◆ Quoted passage
________

Encyclopedia of Cybercrime
by Samuel C. McQuade III, ed.
November 2008, 232pp, 7x10
1 volume, Greenwood

Hardcover: 978-0-313-33974-5
$83, £62, 70€, A119
Paperback: 978-1-4408-3594-0
$45, £34, 38€, A65
eBook Available: 978-0-313-08704-2
Please contact your preferred eBook vendor for pricing.

The first comprehensive encyclopedia to examine all aspects of the mysterious world of cybercrime

There are today no more compelling sets of crime and security threats facing nations, communities, organizations, groups, families and individuals than those encompassed by cybercrime. For over fifty years crime enabled by computing and telecommunications technologies have increasingly threatened societies as they have become reliant on information systems for sustaining modernized living. Cybercrime is not a new phenomenon, rather an evolving one with respect to adoption of information technology (IT) for abusive and criminal purposes. Further, by virtue of the myriad ways in which IT is abused, it represents a technological shift in the nature of crime rather than a new form of criminal behavior. In other words, the nature of crime and its impacts on society are changing to the extent computers and other forms of IT are used for illicit purposes. Understanding the subject, then, is imperative to combatting it and to addressing it at various levels.

This work is the first comprehensive encyclopedia to address cybercrime. Topical articles address all key areas of concern and specifically those having to with: terminology, definitions and social constructs of crime; national infrastructure security vulnerabilities and capabilities; types of attacks to computers and information systems; computer abusers and cybercriminals; criminological, sociological, psychological and technological theoretical underpinnings of cybercrime; social and economic impacts of crime enabled with information technology (IT) inclusive of harms experienced by victims of cybercrimes and computer abuse; emerging and controversial issues such as online pornography, the computer hacking subculture and potential negative effects of electronic gaming and so-called computer addiction; bodies and specific examples of U.S. federal laws and regulations that help to prevent cybercrimes; examples and perspectives of law enforcement, regulatory and professional member associations concerned about cybercrime and its impacts; and computer forensics as well as general investigation/prosecution of high tech crimes and attendant challenges within the United States and internationally.

________

◆ Tasks for this exercise
A) Please answer these about the cybercrime encyclopedia listing:
(i) Who edited the encyclopedia?
(ii) How many pages does it have?
(iii) For how long have crimes enabled by computing and telecommunications technologies increasingly threatened societies?
B) From the cybercrime encyclopedia listing, extract the stretch from "Hardcover: 978-0-313-33974-5" through "vendor for pricing.".

◆ Raw data
________

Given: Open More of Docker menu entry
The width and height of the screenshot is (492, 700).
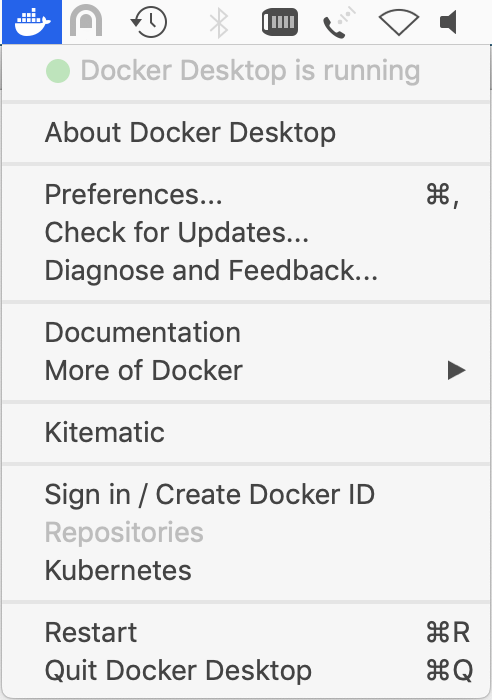Looking at the screenshot, I should (x=246, y=371).
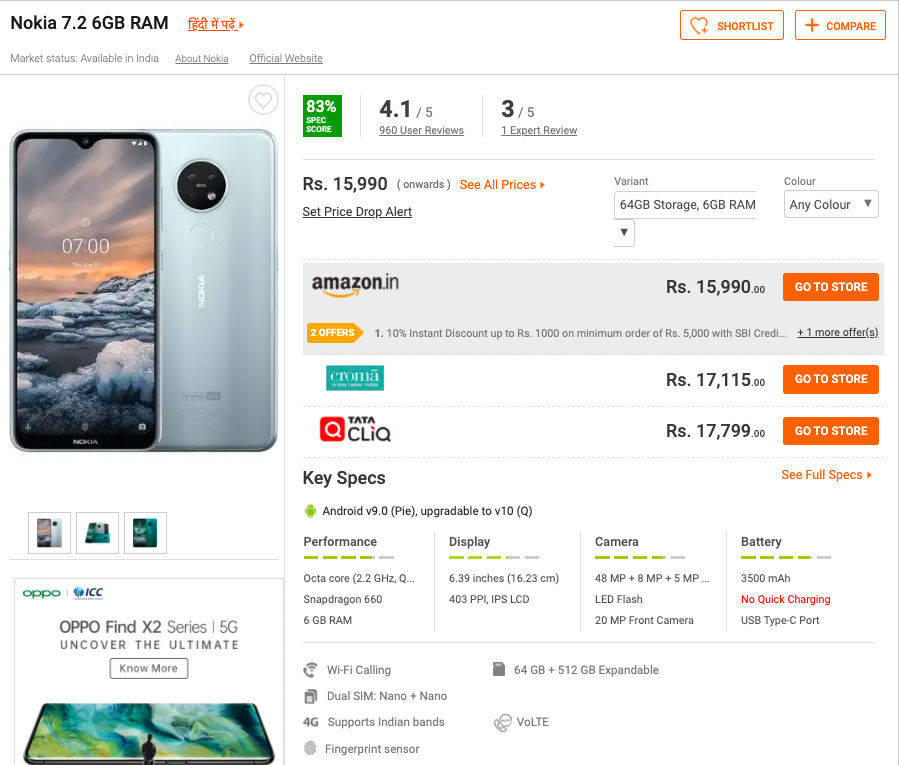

________

◆ Final answers
A)
(i) Samuel C. McQuade III
(ii) 232
(iii) For over fifty years

B)
Hardcover: 978-0-313-33974-5
$83, £62, 70€, A119
Paperback: 978-1-4408-3594-0
$45, £34, 38€, A65
eBook Available: 978-0-313-08704-2
Please contact your preferred eBook vendor for pricing.